For ticket/runtime mode

If Gemini is ever used in orchestrated ticket runs, mirror the Claude split:

  • protocol layer parses exact Gemini headless events
  • adapter layer maps them into:
    • OutputProduced
    • ToolCallRequested
    • TurnDiffUpdated
    • TokenUsageUpdated
    • TurnCompleted
    • TurnFailed
    • TaskStatus only when the transport truly carries status-like information

Do not invent fake phase/task events that Gemini CLI never emitted.

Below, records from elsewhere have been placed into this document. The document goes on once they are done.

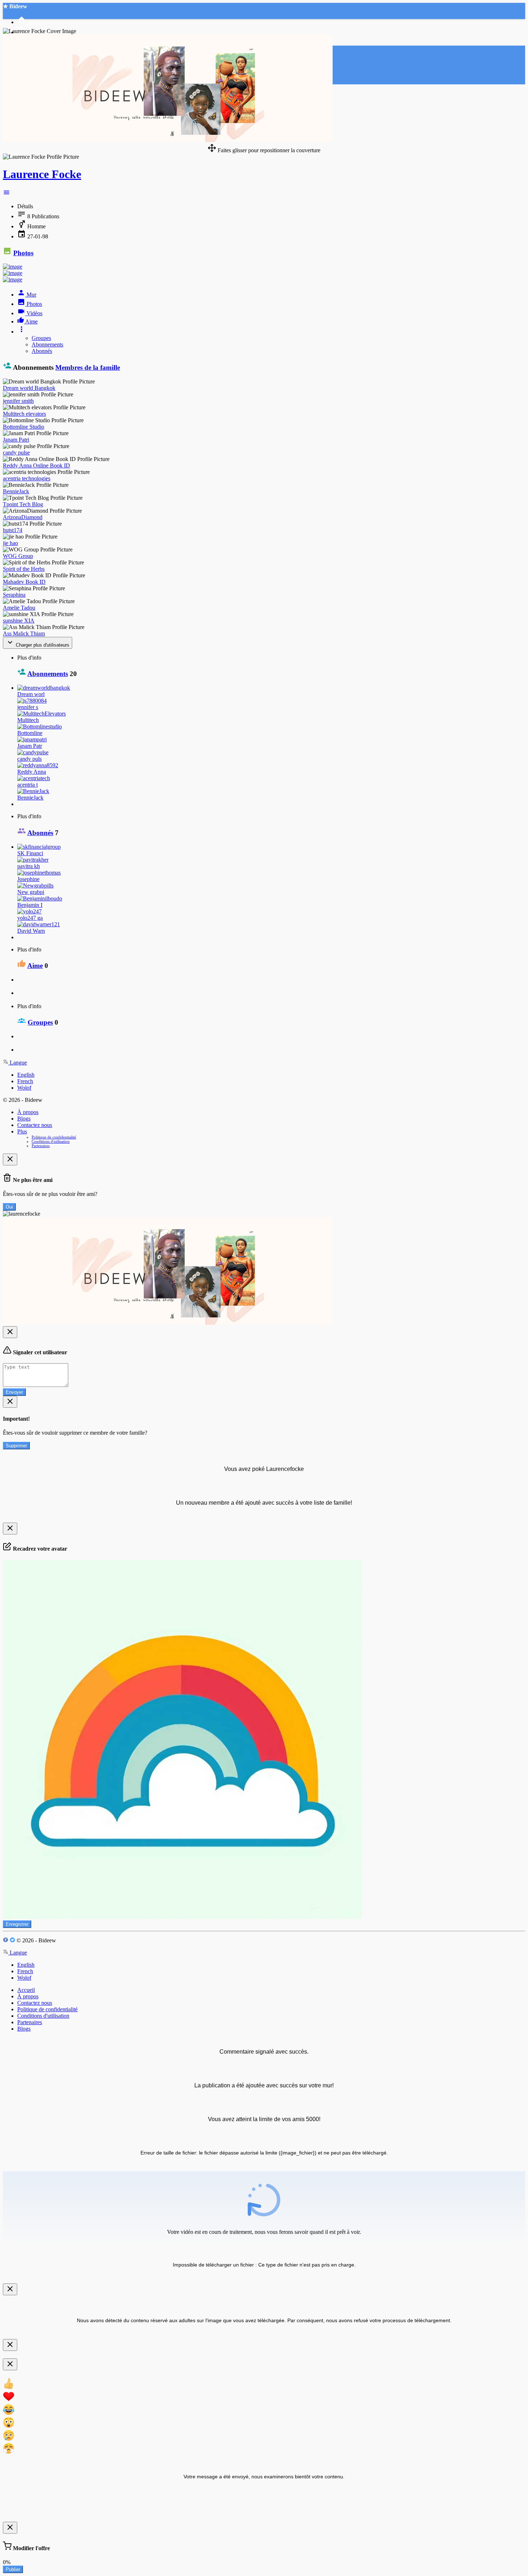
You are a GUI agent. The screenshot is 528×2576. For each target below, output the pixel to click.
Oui (9, 1207)
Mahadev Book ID (24, 582)
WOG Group (18, 556)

Current Gap Analysis Against This Guide

OpenASE today:

  • uses --output-format json
  • parses final response
  • parses final usage from stats
  • misses all streaming tool and warning/error events

To align with the upstream protocol, OpenASE should:

  1. add stream-json mode support
  2. parse exact Gemini headless transport DTOs
  3. track tool_id -> tool_name correlation
  4. preserve final result.stats
  5. keep derived semantics explicit and allowlist-based

Testing Strategy

Tests should be written at three layers.

1. Protocol parser tests

Add exact JSON fixture tests for:

  • init
  • assistant message delta
  • tool_use
  • tool_result success
  • tool_result error
  • error
  • result success
  • result error

These tests should assert exact fields, not just "no error".

2. Runtime mapping tests

Add mapping tests for:

  • run_shell_command tool use/result -> command output
  • replace / write_file tool use/result -> mutation trace
  • google_web_search / web_fetch -> tool call cards, not command cards
  • final result.stats -> usage event

3. Regression tests for known edge cases

From upstream tests and docs:

  • assistant deltas arrive in multiple chunks
  • cancelled tool calls may still surface as tool_result.status = success in stream-json legacy parity mode
  • warning events may continue before final success result
  1. Introduce gemini_protocol.go with exact transport DTOs
  2. Add a Gemini stream parser that reads JSONL events
  3. Switch chat runtime from --output-format json to stream-json
  4. Keep the current JSON parser as fallback only if stream-json is unavailable
  5. Add tool-id correlation and derived semantic mapping
  6. Add protocol and runtime tests
  7. Only then consider whether a richer non-CLI integration is needed

Final Recommendation

If the goal is "precise and complete" integration through the Gemini CLI binary, OpenASE should treat stream-json as the authoritative wire contract.

If the goal is "Claude/Codex-level full fidelity", note that Gemini CLI headless transport is already lossy relative to Gemini's internal AgentEvent layer. In that case, the next step would be a richer integration boundary than CLI stream-json.